■ **Exercise goal**
Whatever lies between the line with "Image resolution: width=1017" and the end of the data, both included, must be copied exactly and without pictures.

■ **Data to use**
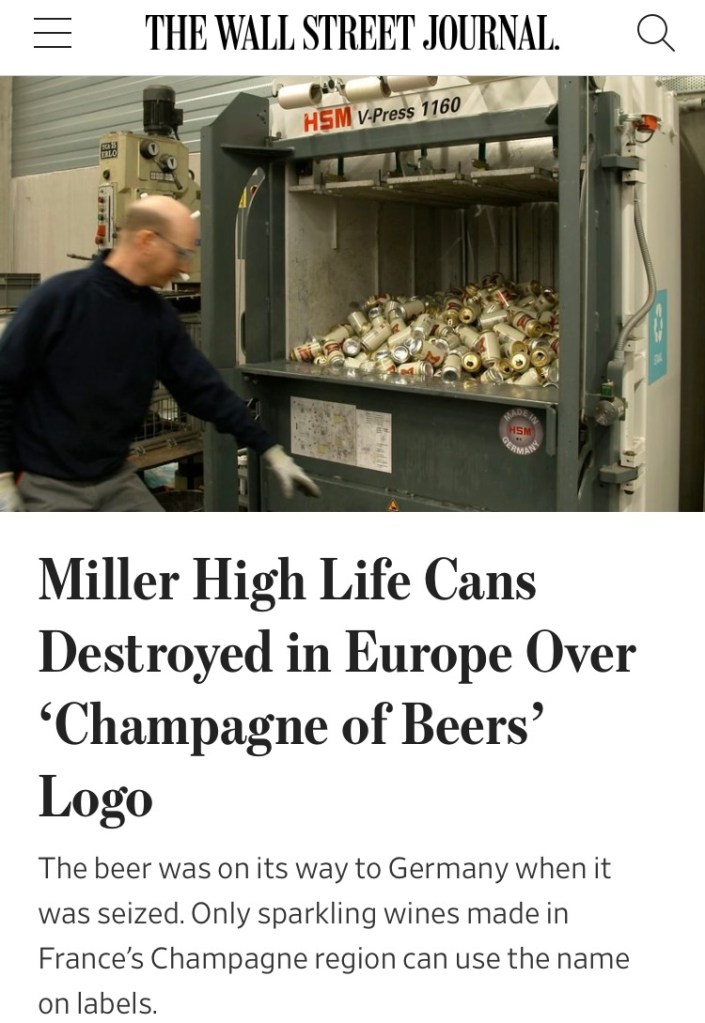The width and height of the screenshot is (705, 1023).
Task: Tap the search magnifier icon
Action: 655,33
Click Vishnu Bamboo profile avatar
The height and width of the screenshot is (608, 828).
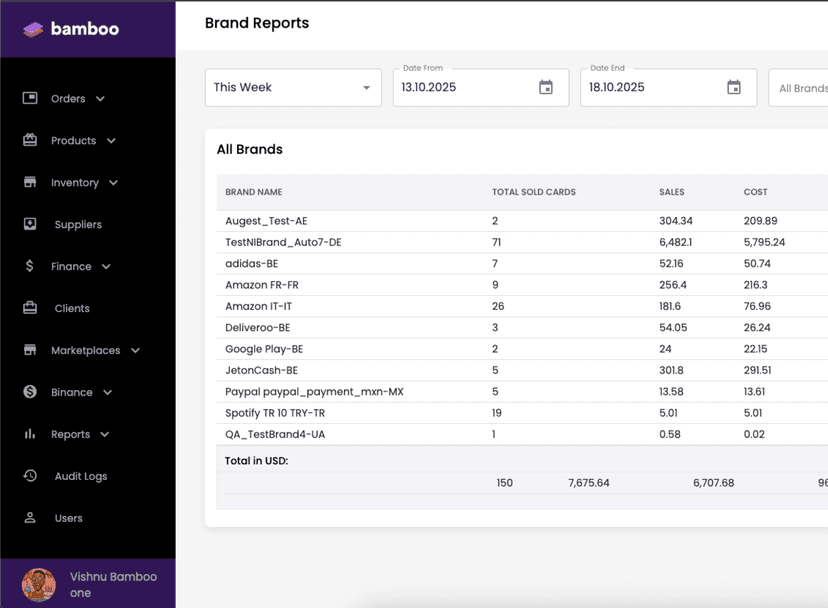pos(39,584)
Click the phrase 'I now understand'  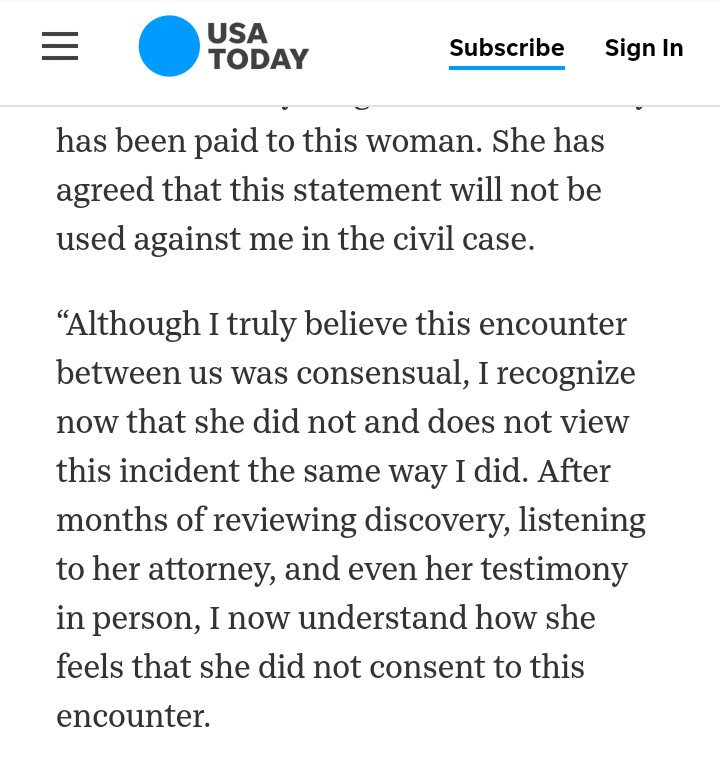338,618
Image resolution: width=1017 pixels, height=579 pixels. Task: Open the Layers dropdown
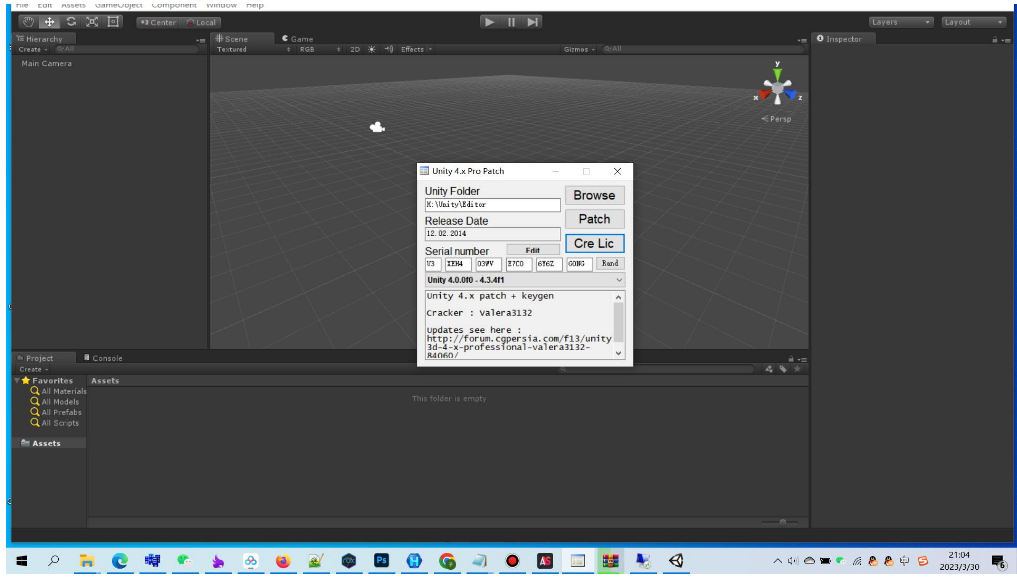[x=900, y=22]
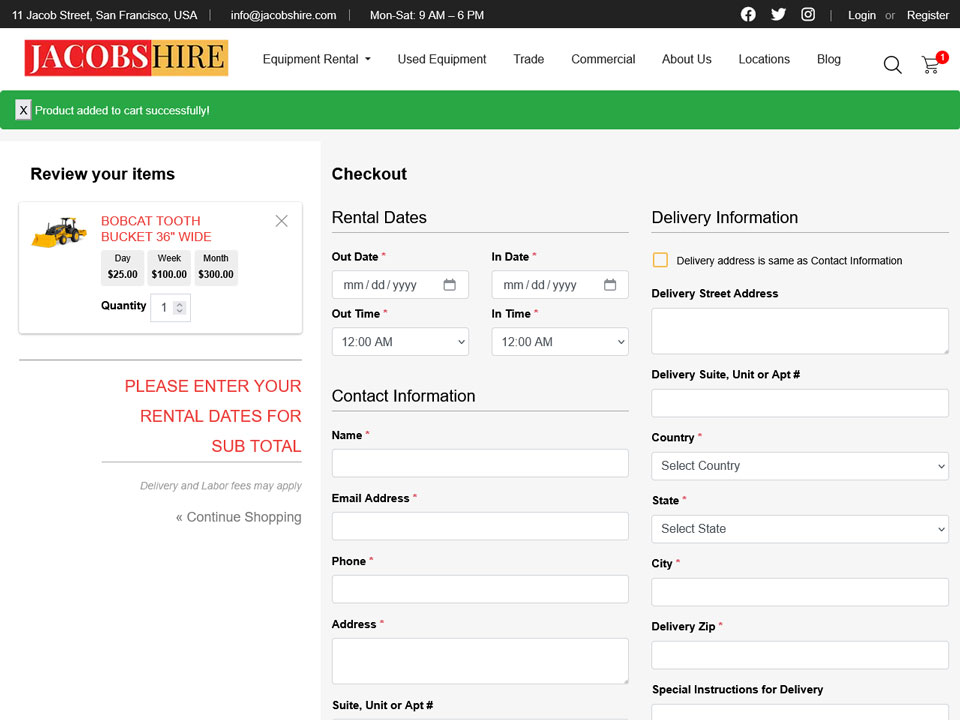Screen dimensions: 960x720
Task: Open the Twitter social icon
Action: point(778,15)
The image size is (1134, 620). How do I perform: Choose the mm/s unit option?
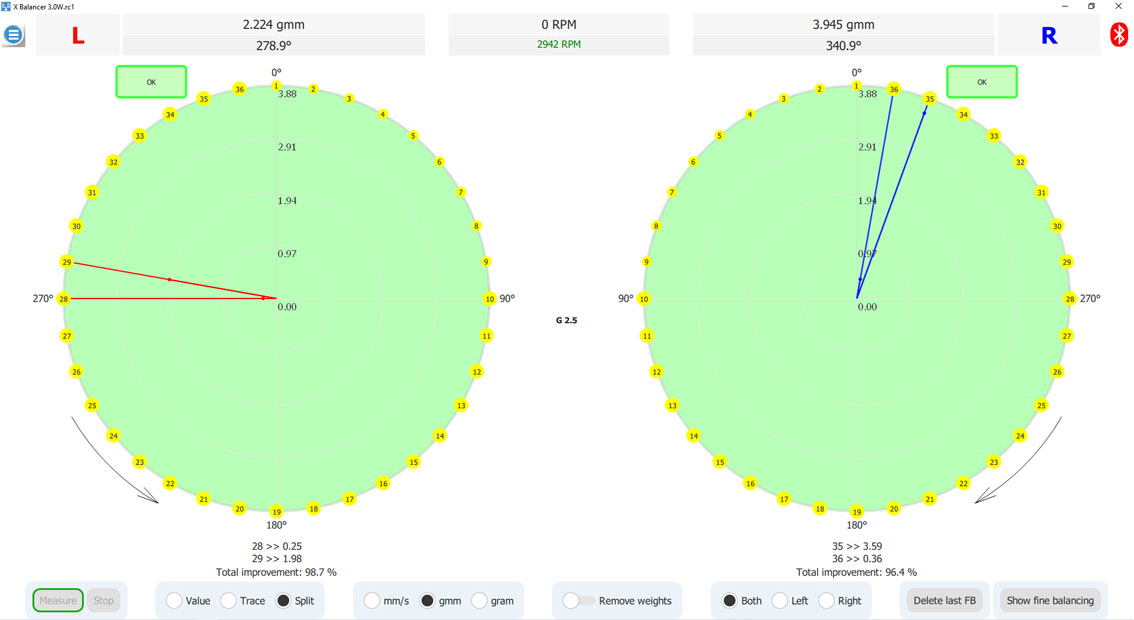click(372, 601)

■ **Response to this exercise**
Image resolution: width=1017 pixels, height=579 pixels. Task: Open the Layers dropdown
[x=900, y=22]
Screen dimensions: 960x720
Task: Open the Twitter social icon
Action: point(778,15)
The image size is (1134, 620). How do I perform: Choose the mm/s unit option?
click(372, 601)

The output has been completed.